Corriere della Sera, 20 aprile 2015
Una fantamoneta greca per pagare i dipendenti. Emettere dei pagherò, dei pezzi di carta dotati di un valore certo in euro riscuotibili in data futura, per immettere un po’ di liquidità nell’esangue economia di Atene. Questa è l’ipotesi di cui si discute a Francoforte
Come efficacemente riassunto dal governatore della Bce Mario Draghi, il precipitare della crisi greca potrebbe spingere l’euro zona in acque inesplorate. Nessuno dubita che il costo dell’uscita della Grecia dall’unione monetaria sarebbe sopportato in prima battuta soprattutto dai greci. Ma non sfugge neanche che se i mercati si trovassero un’unione monetaria (ritenuta irreversibile) che dopo soli 16 anni perde già il primo pezzo, per quanto periferico e relativamente piccolo, il rendimento richiesto dai mercati sui debiti pubblici degli altri paesi indebitati comincerebbe a includere il rischio del ripetersi dello stesso evento. Il debito pubblico dell’Italia è oggi al 132 per cento, quello del Portogallo è al 128, quello dell’Irlanda è al 123 per cento, quello della Spagna al 93 per cento. Tutti livelli ben più alti di quelli raggiunti nell’estate del 2011; livelli che potrebbero preoccupare i mercati una volta fuori dalle acque esplorate.
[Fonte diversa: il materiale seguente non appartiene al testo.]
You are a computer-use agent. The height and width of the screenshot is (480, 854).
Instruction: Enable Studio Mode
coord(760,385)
Le alternative per mantenere l’eurozona all’interno di acque esplorate non abbondano. Una di quelle che – malgrado il riserbo ufficiale – sembra sia discussa anche a Francoforte è quella di consentire alla Grecia di far ricorso a una moneta parallela senza uscire dall’euro. L’idea sarebbe quella di pagare gli stipendi dei dipendenti pubblici greci con euro-cambiali, cioè pezzi di carta dotati di un valore certo in euro a una certa data futura. Le euro-cambiali potrebbero anche assumere la forma di certificati di credito fiscale, cioè sconti sul pagamento delle imposte future. In questo modo il governo darebbe rapida attuazione e un seguito concreto alla sua strategia di combattere l’evasione fiscale (i certificati di credito fiscale andrebbero solo a chi paga le tasse).
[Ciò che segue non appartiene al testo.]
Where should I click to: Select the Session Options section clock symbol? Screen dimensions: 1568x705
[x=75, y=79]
In ogni caso i detentori delle cambiali potrebbero andare a fare le spesa o pagare i loro clienti o i loro fornitori con le euro-cambiali, naturalmente con uno sconto rispetto al loro valore teorico in euro. Tornerebbe un po’ di liquidità nell’esangue economia di Atene e le aziende potrebbero pagare meno i loro dipendenti e i loro fornitori. Certo, il rischio è che la deflazione interna respinta dalla porta cacciando la troika potrebbe rientrare dalla finestra con la nuova moneta. Con le euro-cambiali – moderne pietre filosofali – si tornerebbe ad una specie di nuova dracma senza che la Grecia esca dall’euro. E i pochi euro rimasti nelle casse del governo potrebbero essere usati per continuare a rimborsare i creditori internazionali e mantenere l’accesso al credito ufficiale.
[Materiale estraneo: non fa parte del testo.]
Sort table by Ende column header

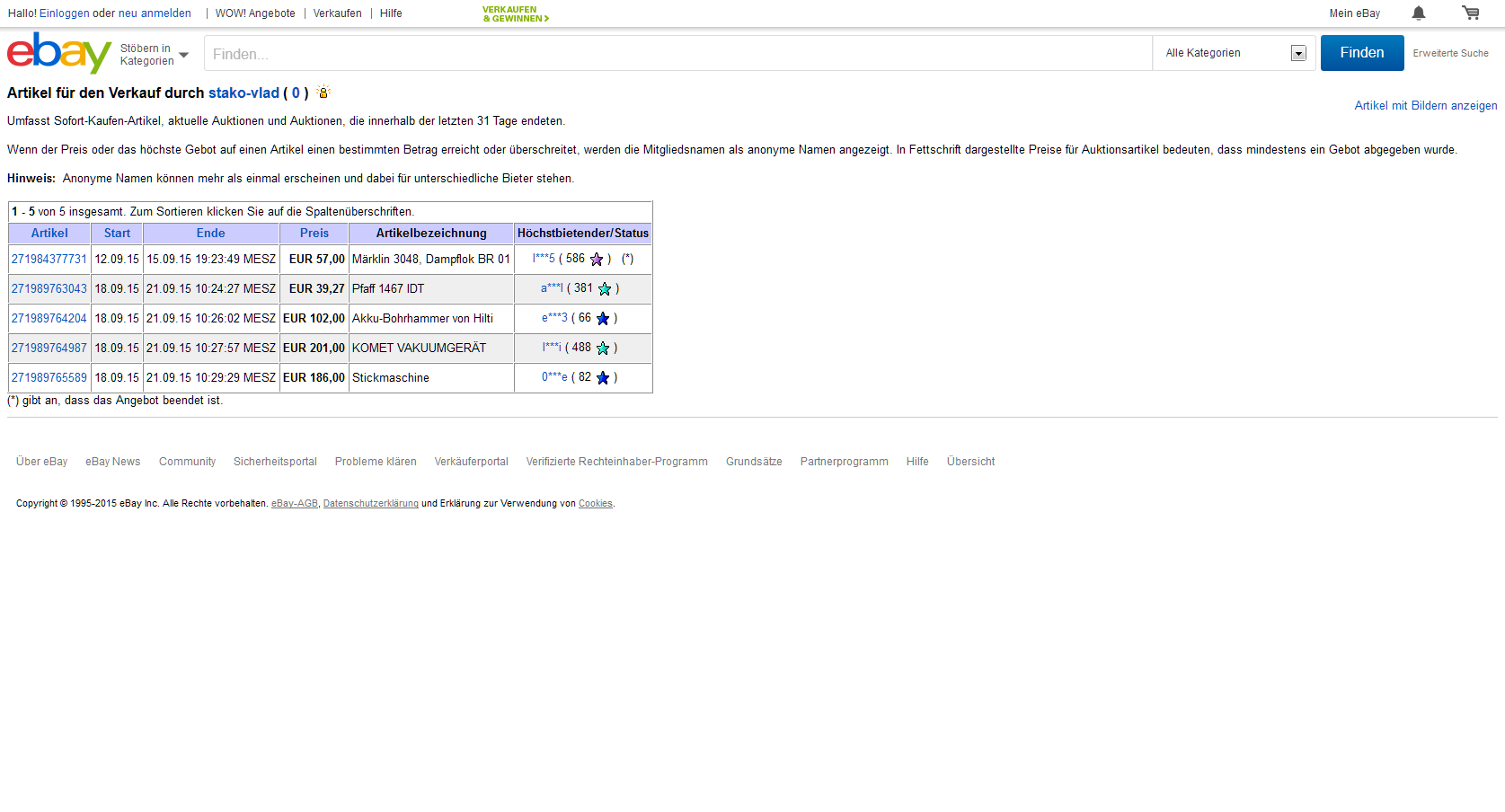click(x=210, y=234)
Anche così, però, qualcosa potrebbe andare storto. I dipendenti e i fornitori greci pagati a valori molto scontati rispetto al valore in euro delle loro spettanze potrebbero ritenere le euro-cambiali solo un temporaneo rinvio di un evento ineluttabile come l’uscita della Grecia dell’euro. Il che porterebbe a un’accelerazione ulteriore nella corsa agli sportelli bancari da parte dei greci. Le banche greche dovrebbero chiedere altri fondi di emergenza a Francoforte che tuttavia avrebbe crescenti difficoltà a concederli non potendo accettare in garanzia le euro-cambiali. E il governo greco sarebbe obbligato a nazionalizzarle per evitarne il fallimento. Con quali soldi, rimane da vedere.
C’è un caso in cui l’introduzione di una moneta parallela ha avuto successo. Nel 1990 il controverso presidente peruviano Alberto Fujimori, dopo un biennio di iperinflazione, introdusse la circolazione parallela del sol – valuta locale – e del dollaro. La doppia circolazione è ancora oggi in essere. Il Perù di oggi si è lasciato Fujimori alle spalle, ha ripreso a crescere e ha debellato l’inflazione. Ma lo ha fatto mantenendo un cambio flessibile tra sol e dollaro, libertà di movimento dei capitali e soprattutto assegnando alla banca centrale peruviana il compito esclusivo di difendere il valore del sol. Tutte condizioni difficili da immaginare nella Grecia di oggi che ha urgenza di ridurre la sua povertà e di ritrovare la crescita ma non ha gli strumenti per farlo né fuori né dentro all’euro.